Inevitabilmente, in questi giorni, il pensiero corre anche al Sinodo per l’Amazzonia del 2019. Forse, pochi sanno che quell’iniziativa non nacque a Roma, bensì in territorio amazzonico e, precisamente, nell’Arcidiocesi di Belém (Brasile), da dove un gruppo di vescovi, riuniti in assemblea, inviò per iscritto una richiesta al pontefice. La risposta di Francesco non si fece attendere e fu positiva. Il Papa argentino non solo approvava l’idea, ma voleva che i lavori sinodali avvenissero a Roma, rafforzando così il legame tra la periferia e il centro, secondo il suo stile ormai risaputo. Era anche un modo per dire al mondo che tutta la Chiesa – e non solo quella presente in Amazzonia -, sul percorso tracciato dalla Gaudium et Spes del Concilio Vaticano II, faceva sue le gioie e le speranze, le tristezze e le angustie delle popolazioni amazzoniche, al cui ascolto ci volle sin dalla fase pre-sinodale. E nonostante qualche profeta di sventura gridasse «al lupo, al lupo!», alla fine, Francesco andò avanti e ci regalò la breve e ricca Esortazione Apostolica post-sinodale Querida Amazonia. In quel documento c’è tutto il suo pensiero per l’Amazzonia, sull’Amazzonia, e dall’Amazzonia a tutta la Chiesa, con l’auspicio – da lui chiaramente espresso – di «donare alla Chiesa nuovi volti con tratti amazzonici» (QA 7). Per questo, il 9 ottobre del 2021, eresse canonicamente la Conferenza Ecclesiale dell’Amazzonia (CEAMA), con l’obiettivo di «promuovere l’azione pastorale comune delle circoscrizioni ecclesiastiche dell’Amazzonia e di incentivare una maggiore inculturazione della fede nel suddetto territorio» (Nota della Congregazione per i Vescovi).

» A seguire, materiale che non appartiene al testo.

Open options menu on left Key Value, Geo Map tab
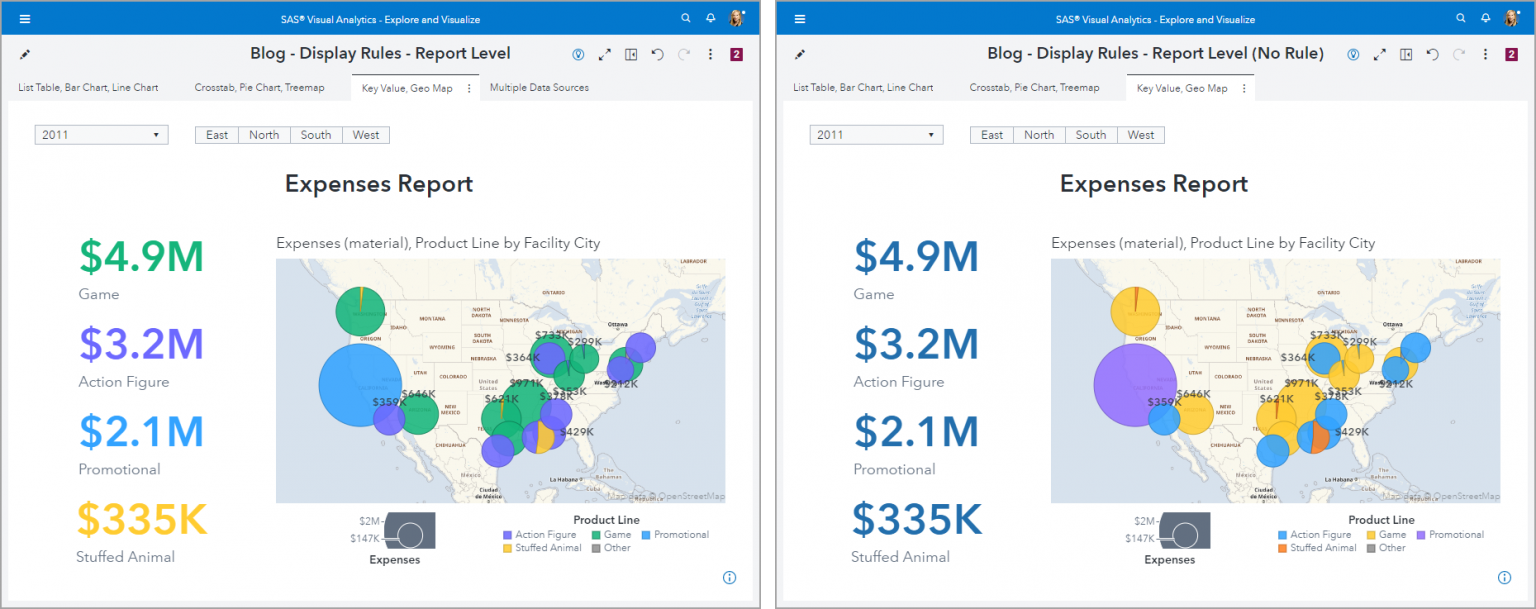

Tra qualche giorno arriverà l’atteso «extra omnes». Fuori tutti. Non l’Amazzonia. Per la prima volta nella storia della Chiesa, un cardinale proveniente dalla regione amazzonica, l’arcivescovo Leonardo Ulrich Steiner, metropolita di Manaus (Amazonas – Brasile), entrerà in conclave. Fu proprio Papa Francesco, nel 2022, a volergli imporre la berretta rossa, per dirci, ancora una volta, casomai non l’avessimo capito, che l’Amazzonia gli stava proprio a cuore.